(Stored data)
____________________

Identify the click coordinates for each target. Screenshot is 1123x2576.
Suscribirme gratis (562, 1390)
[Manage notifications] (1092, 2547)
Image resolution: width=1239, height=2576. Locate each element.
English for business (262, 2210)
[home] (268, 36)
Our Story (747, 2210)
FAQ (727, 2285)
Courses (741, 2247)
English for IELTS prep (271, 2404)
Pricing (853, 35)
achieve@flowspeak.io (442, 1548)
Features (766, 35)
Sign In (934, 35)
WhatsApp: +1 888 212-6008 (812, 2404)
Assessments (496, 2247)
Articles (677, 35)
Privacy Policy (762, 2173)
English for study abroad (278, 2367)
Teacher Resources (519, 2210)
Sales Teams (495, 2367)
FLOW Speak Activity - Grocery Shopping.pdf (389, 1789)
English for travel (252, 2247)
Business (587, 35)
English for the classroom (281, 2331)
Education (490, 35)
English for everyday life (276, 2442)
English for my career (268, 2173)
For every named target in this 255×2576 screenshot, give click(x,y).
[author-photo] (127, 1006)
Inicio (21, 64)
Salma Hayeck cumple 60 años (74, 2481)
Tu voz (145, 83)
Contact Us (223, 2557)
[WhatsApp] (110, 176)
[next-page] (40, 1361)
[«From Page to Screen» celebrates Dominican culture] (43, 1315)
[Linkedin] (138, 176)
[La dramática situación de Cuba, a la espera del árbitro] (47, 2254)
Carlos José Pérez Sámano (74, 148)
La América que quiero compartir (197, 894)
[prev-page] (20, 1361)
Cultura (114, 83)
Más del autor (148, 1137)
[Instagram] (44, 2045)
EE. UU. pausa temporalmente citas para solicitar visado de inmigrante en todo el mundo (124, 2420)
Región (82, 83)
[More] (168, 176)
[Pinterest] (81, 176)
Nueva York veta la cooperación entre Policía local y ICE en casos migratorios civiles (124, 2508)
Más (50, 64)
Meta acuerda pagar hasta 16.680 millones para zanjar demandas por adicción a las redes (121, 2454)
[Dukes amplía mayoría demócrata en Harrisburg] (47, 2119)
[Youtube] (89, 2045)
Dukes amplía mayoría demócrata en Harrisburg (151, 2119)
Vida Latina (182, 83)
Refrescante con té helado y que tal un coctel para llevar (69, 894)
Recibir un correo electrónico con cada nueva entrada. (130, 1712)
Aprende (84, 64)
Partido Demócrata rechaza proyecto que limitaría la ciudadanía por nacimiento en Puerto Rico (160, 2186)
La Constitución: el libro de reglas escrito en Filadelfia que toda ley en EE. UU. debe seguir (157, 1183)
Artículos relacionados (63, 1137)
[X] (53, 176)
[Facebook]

____________________

§ What to produce:
Every line above from the line with "English for business (262, 2210)" to the line with "Sign In (934, 35)", inclusive, must be returned exactly; no other line belongs in the reply.

§ Response for this exercise:
English for business (262, 2210)
[home] (268, 36)
Our Story (747, 2210)
FAQ (727, 2285)
Courses (741, 2247)
English for IELTS prep (271, 2404)
Pricing (853, 35)
achieve@flowspeak.io (442, 1548)
Features (766, 35)
Sign In (934, 35)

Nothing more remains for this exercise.